▶
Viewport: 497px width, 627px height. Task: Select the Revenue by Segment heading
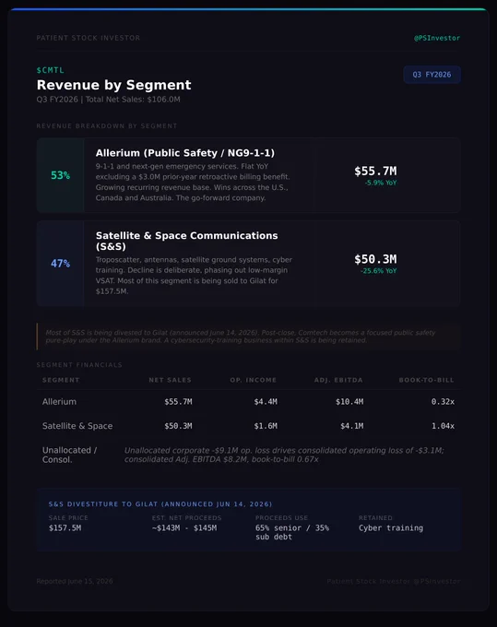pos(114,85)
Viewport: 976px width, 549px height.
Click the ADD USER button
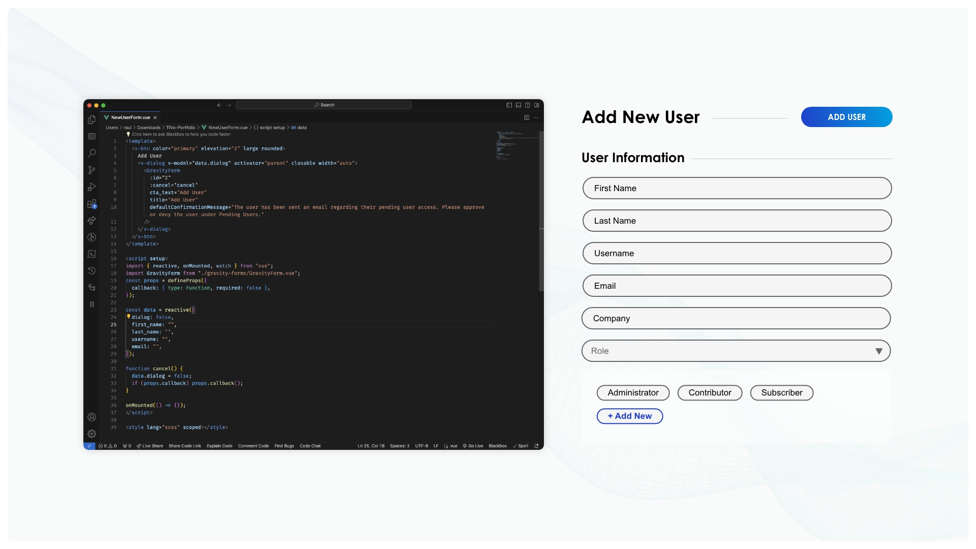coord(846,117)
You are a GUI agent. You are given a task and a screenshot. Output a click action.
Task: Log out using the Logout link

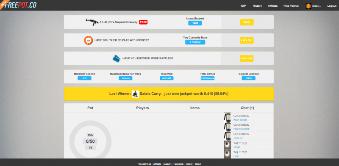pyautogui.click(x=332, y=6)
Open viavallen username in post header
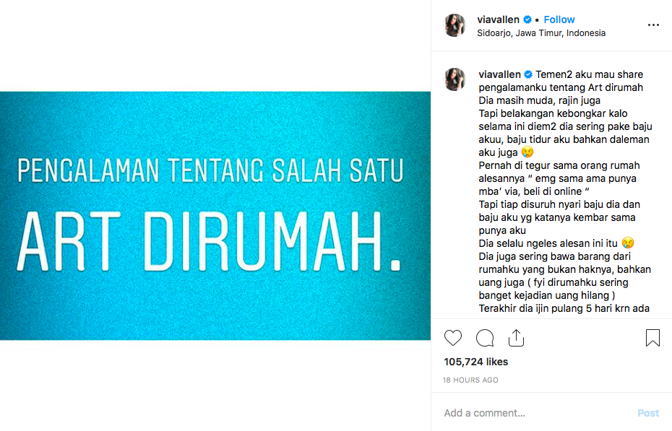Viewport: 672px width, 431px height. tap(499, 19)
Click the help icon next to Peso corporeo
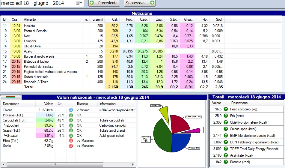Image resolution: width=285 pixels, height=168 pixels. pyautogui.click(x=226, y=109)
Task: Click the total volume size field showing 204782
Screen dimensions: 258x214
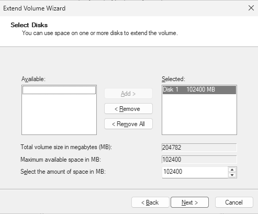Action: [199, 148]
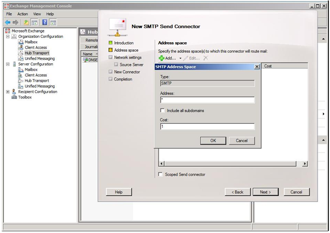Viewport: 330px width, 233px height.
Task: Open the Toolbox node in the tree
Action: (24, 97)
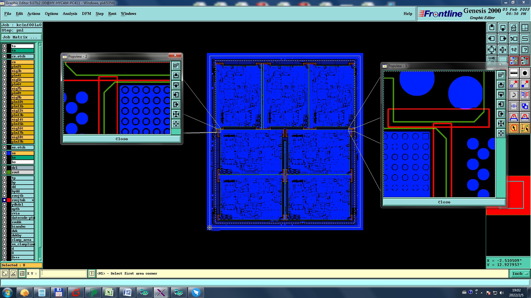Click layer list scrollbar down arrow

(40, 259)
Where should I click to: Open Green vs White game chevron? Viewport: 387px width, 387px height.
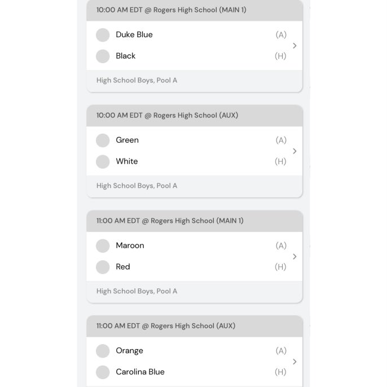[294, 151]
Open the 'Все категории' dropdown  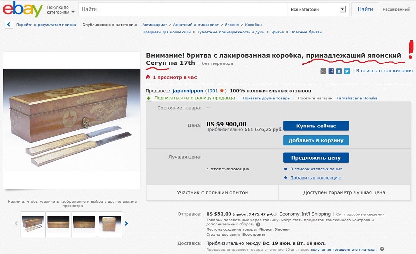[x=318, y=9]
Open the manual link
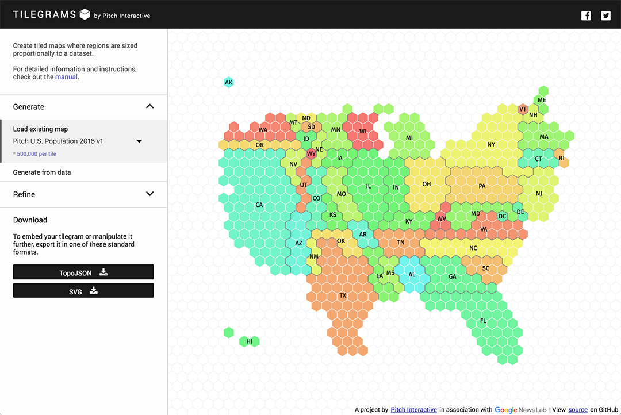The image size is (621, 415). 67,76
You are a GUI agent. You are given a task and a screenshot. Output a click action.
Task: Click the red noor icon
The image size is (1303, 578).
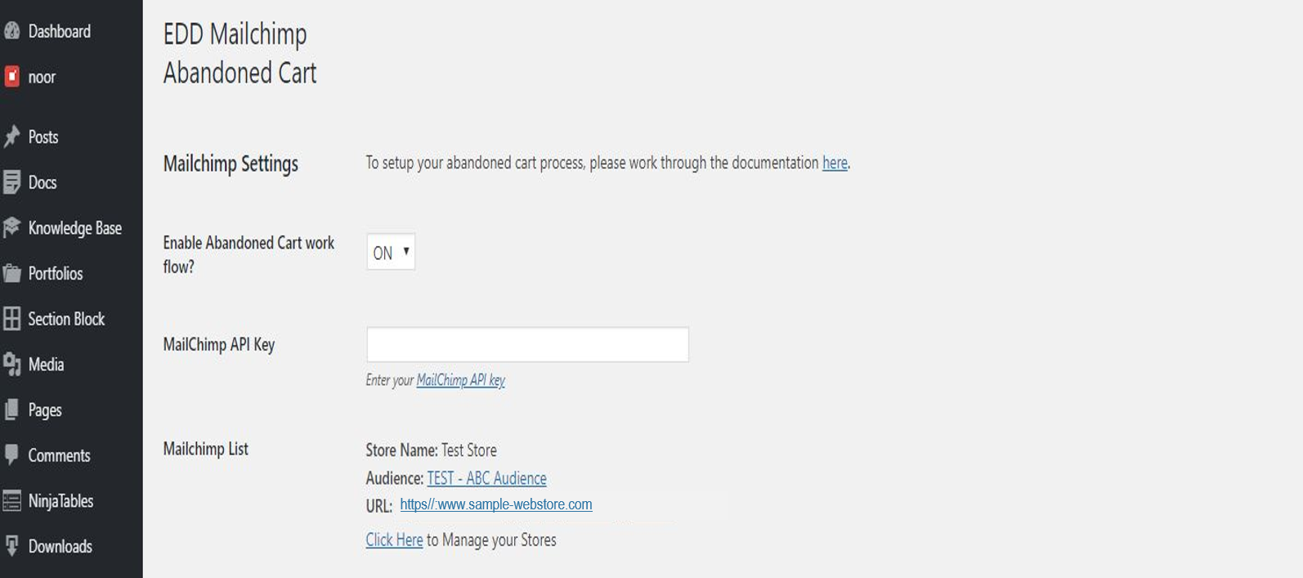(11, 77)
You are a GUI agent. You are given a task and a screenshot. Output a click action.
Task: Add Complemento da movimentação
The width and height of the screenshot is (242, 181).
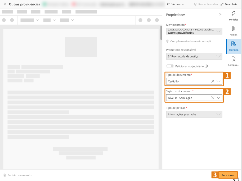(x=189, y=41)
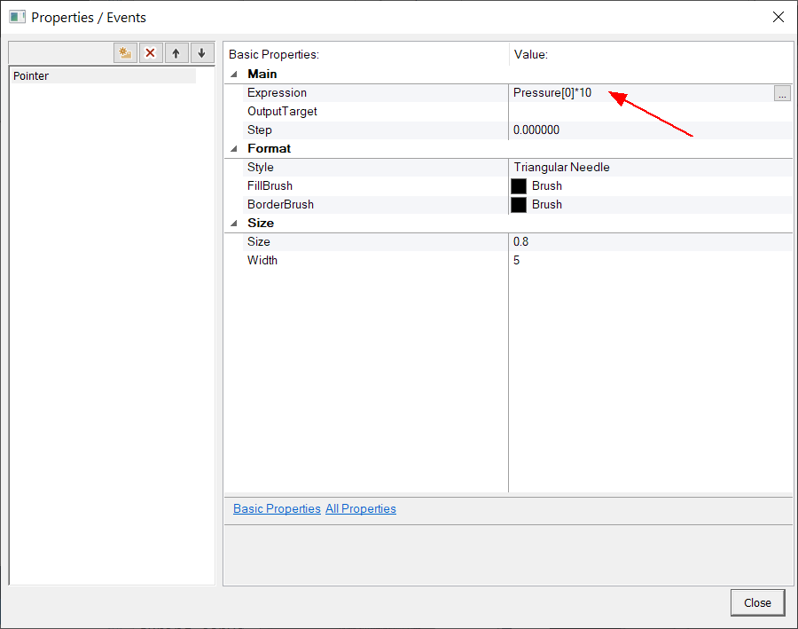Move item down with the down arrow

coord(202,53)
◀
▶
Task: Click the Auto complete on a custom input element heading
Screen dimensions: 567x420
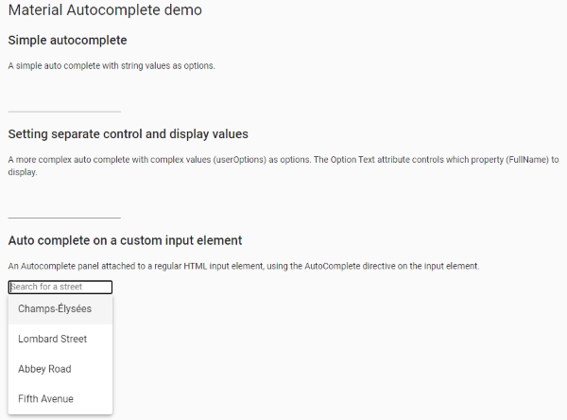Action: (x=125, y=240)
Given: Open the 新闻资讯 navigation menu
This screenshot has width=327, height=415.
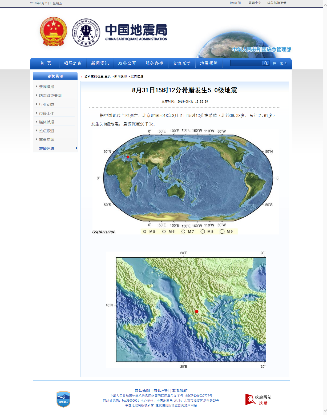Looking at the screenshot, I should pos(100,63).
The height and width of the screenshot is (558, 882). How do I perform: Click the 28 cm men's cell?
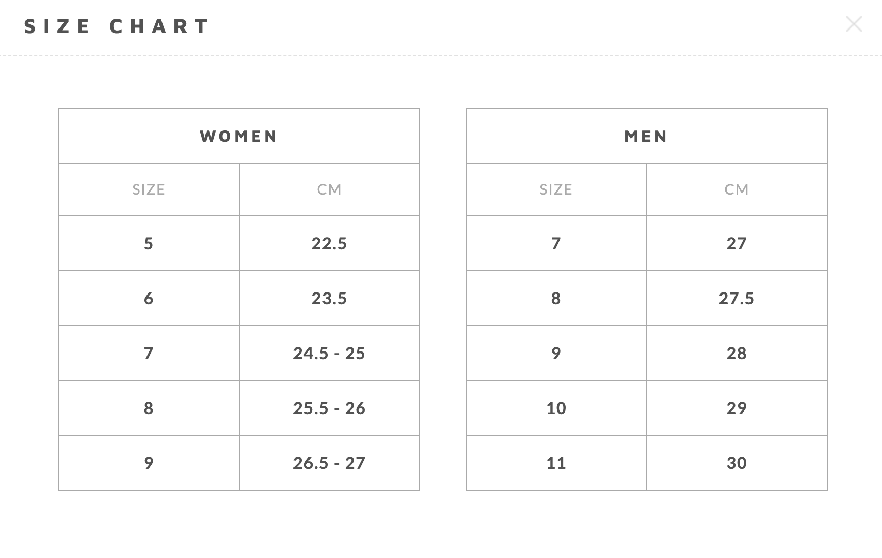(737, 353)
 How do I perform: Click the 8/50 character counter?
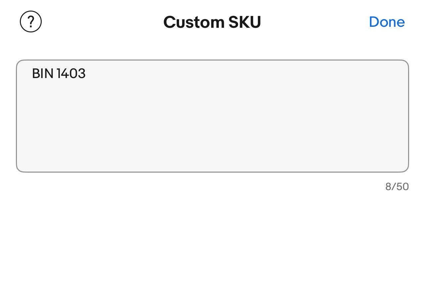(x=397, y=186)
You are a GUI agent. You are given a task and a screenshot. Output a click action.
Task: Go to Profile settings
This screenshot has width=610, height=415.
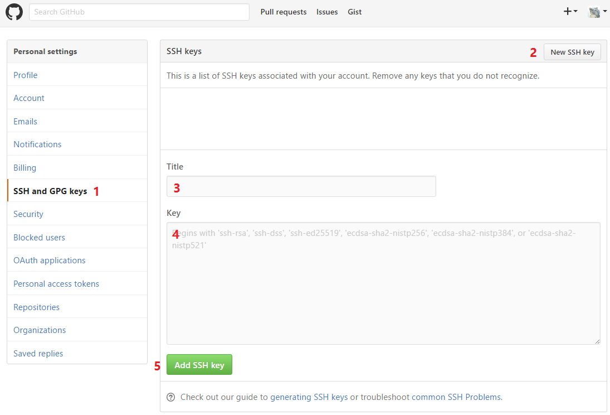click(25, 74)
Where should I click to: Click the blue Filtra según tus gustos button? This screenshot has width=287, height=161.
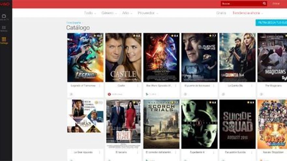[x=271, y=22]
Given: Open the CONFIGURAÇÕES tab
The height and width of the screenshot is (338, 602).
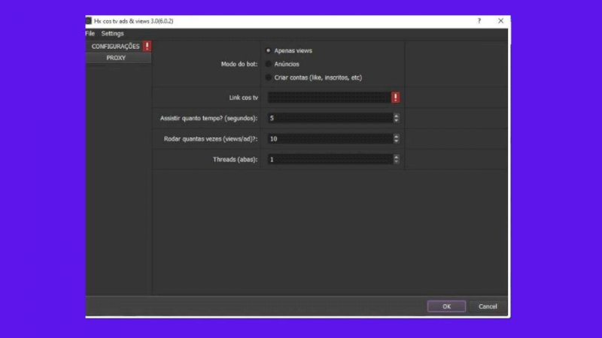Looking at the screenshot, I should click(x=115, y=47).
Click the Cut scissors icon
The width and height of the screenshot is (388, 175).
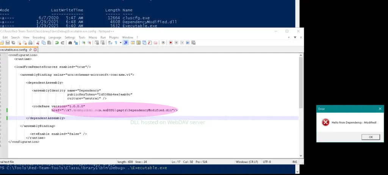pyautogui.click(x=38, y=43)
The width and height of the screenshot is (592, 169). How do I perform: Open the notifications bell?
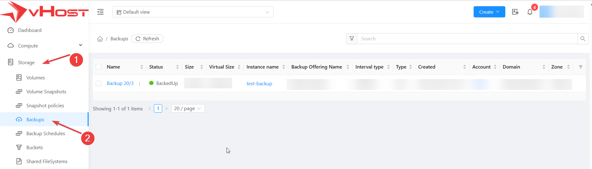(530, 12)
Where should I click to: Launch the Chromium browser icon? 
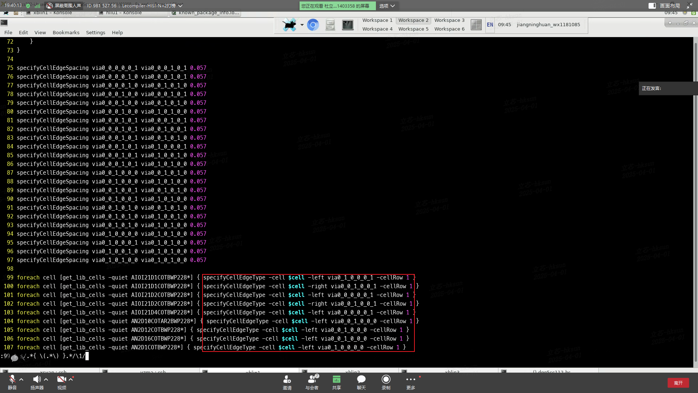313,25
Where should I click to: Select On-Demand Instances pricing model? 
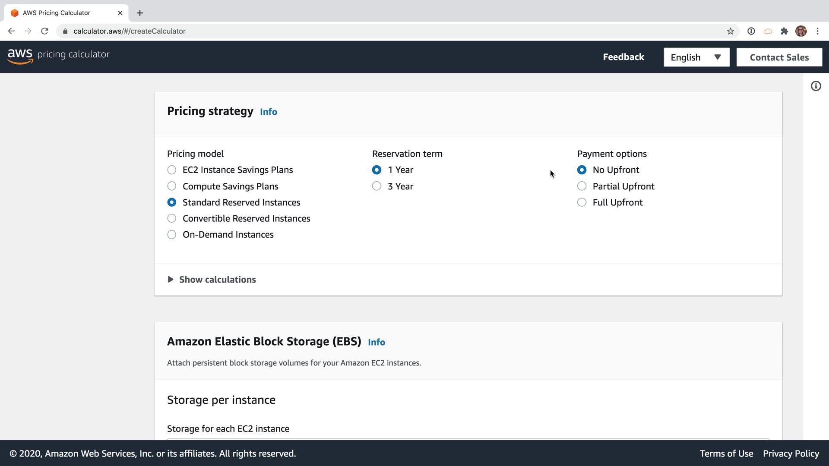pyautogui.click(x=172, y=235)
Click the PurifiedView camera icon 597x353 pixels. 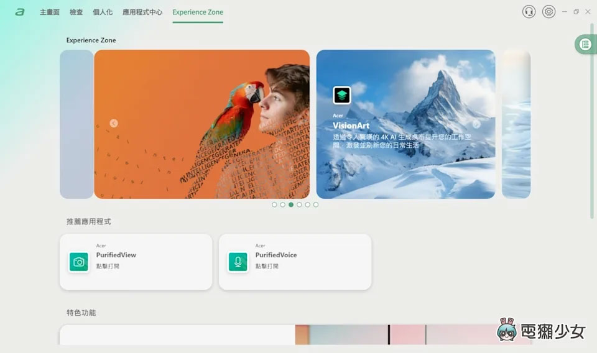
◀
▶
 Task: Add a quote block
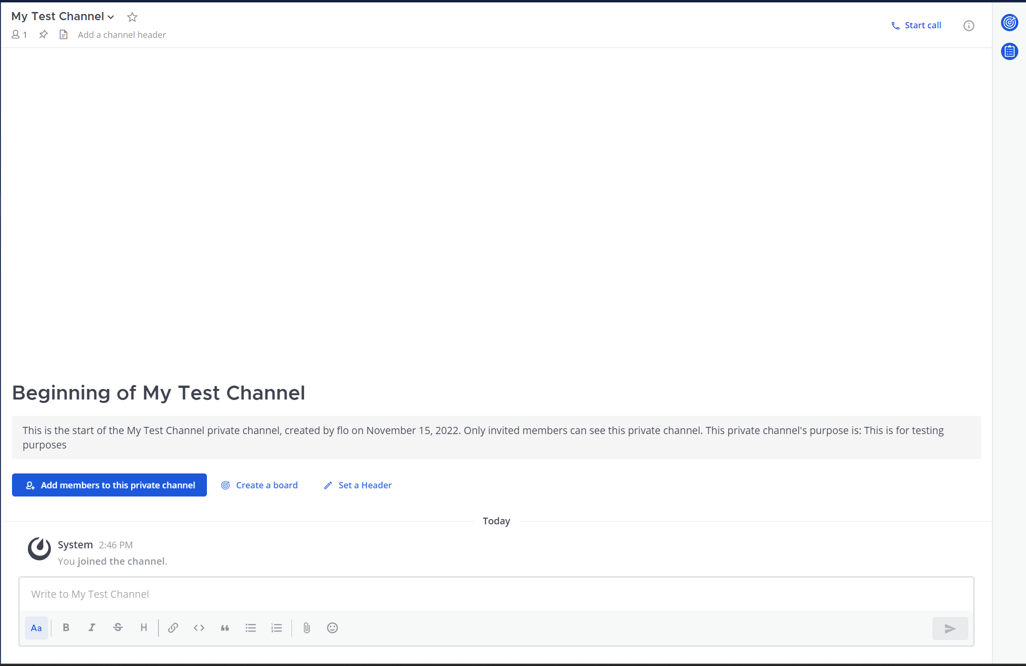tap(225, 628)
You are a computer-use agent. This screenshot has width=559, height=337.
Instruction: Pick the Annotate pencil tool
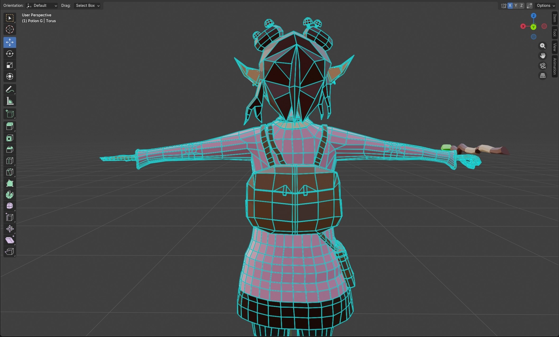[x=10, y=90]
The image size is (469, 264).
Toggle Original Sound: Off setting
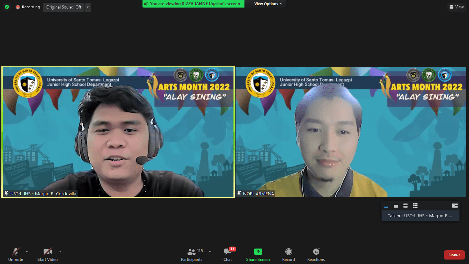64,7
◀
__What is asked__:
Which lines in the data above contain the string "dimensions"? Report each of them in full.

__Response__:
Screen dimensions: 258x214
Screen dimensions: 567x420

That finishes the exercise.